▶ **Leestekst**:
Raymond Lemstra en Hans Roos – Curves and corners
Raymond Lemstra
Na jaren in Seoel te hebben gewoond, keerde Raymond Lemstra voor één jaar terug naar zijn geboortestad Groningen. ‘Het toneel van mijn jeugd. Veel spelers hadden het podium intussen verlaten, maar mijn terugkeer bood me de kans om mijn oud-docent op te zoeken.’ Hans Roos doceerde illustratie tijdens Raymonds opleiding aan Academie Minerva, maar inmiddels bleken ze beiden te schilderen. Met als grote overeenkomstige interesse: de geometrische vorm.
Symmetrie vormt de ruggengraat van Raymonds werk, waarin – gescheiden door een verticale lijn die de voorstelling spiegelt – steeds twee cirkels terugkeren. Deze basisvormen voorkomen volledige abstractie; ze laten zich onvermijdelijk lezen als ogen. ‘De vorm is zo ingebed in onze beeldtaal als teken voor een oog, dat we dat er bedoeld of onbedoeld direct in herkennen.’ Ondanks dit verschijnsel van menselijke herkenning (pareidolia), waardoor maskerachtige ‘portretten’ met een eigen karakter en expressie ontstaan, laat hij een narratief volledig achterwege. In een associatieve opeenvolging van handelingen bepaalt de plaatsing van de ene vorm de volgende.

▶ **Aangeleverd materiaal**:
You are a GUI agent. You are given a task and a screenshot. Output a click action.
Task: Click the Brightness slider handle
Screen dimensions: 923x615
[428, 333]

▶ **Opdracht**:
Neem uit de leestekst het gedeelte van "Symmetrie vormt de" tot en met "vorm de volgende." letterlijk over.

▶ **Uitwerking**:
Symmetrie vormt de ruggengraat van Raymonds werk, waarin – gescheiden door een verticale lijn die de voorstelling spiegelt – steeds twee cirkels terugkeren. Deze basisvormen voorkomen volledige abstractie; ze laten zich onvermijdelijk lezen als ogen. ‘De vorm is zo ingebed in onze beeldtaal als teken voor een oog, dat we dat er bedoeld of onbedoeld direct in herkennen.’ Ondanks dit verschijnsel van menselijke herkenning (pareidolia), waardoor maskerachtige ‘portretten’ met een eigen karakter en expressie ontstaan, laat hij een narratief volledig achterwege. In een associatieve opeenvolging van handelingen bepaalt de plaatsing van de ene vorm de volgende.